Lol, even I have unistalled that 1.5 b1  

@navjotjsingh
That nighty tester is fine, nevertheless I will try this one also


----------



## whoopy_whale (Sep 22, 2005)

Now I have the following extensions installed...
Download Manager Tweak
Focus Last selected Tab
Google Toolbar for Firefox
Tweak Network
CustomizeGoogle
Adblock
CuteMenus-Crystal
Flashblock
ImgLikeOpera


----------



## QwertyManiac (Sep 25, 2005)

yes, thats y we need to install carefully, oonly those reqd...


----------



## sidewinder (Sep 25, 2005)

Adblock
No script
Forecast fos
Flashgot
Tabbedbrowser pref
Customize google


----------



## alib_i (Sep 30, 2005)

i found some less famous but very useful extensions

*Download Statusbar*
*downloadstatusbar.mozdev.org/
next time u download some file .. it wont open download window ... instead a statusbar ..

RECORDED DATA:
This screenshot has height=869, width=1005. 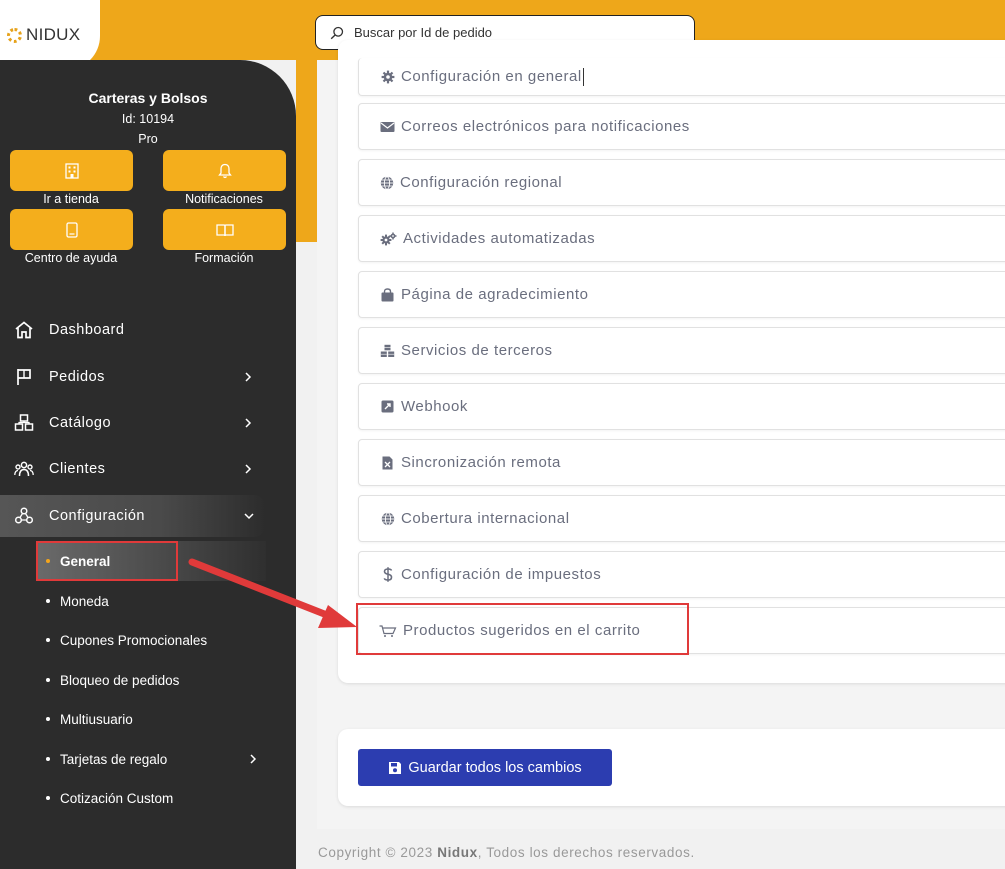 What do you see at coordinates (388, 406) in the screenshot?
I see `external-link-icon` at bounding box center [388, 406].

APPLY WHAT YOU READ:
**a.** Rewrite the Firefox extensions thread starting at "Lol, even I" and ending at "following extensions installed...", swapping "tester" for "build".
**b.** In the Firefox extensions thread, what does Download Statusbar show when you download a file, in place of the download window?

ANSWERS PROVIDED:
**a.**
Lol, even I have unistalled that 1.5 b1  

@navjotjsingh
That nighty build is fine, nevertheless I will try this one also


----------



## whoopy_whale (Sep 22, 2005)

Now I have the following extensions installed...

**b.** A statusbar.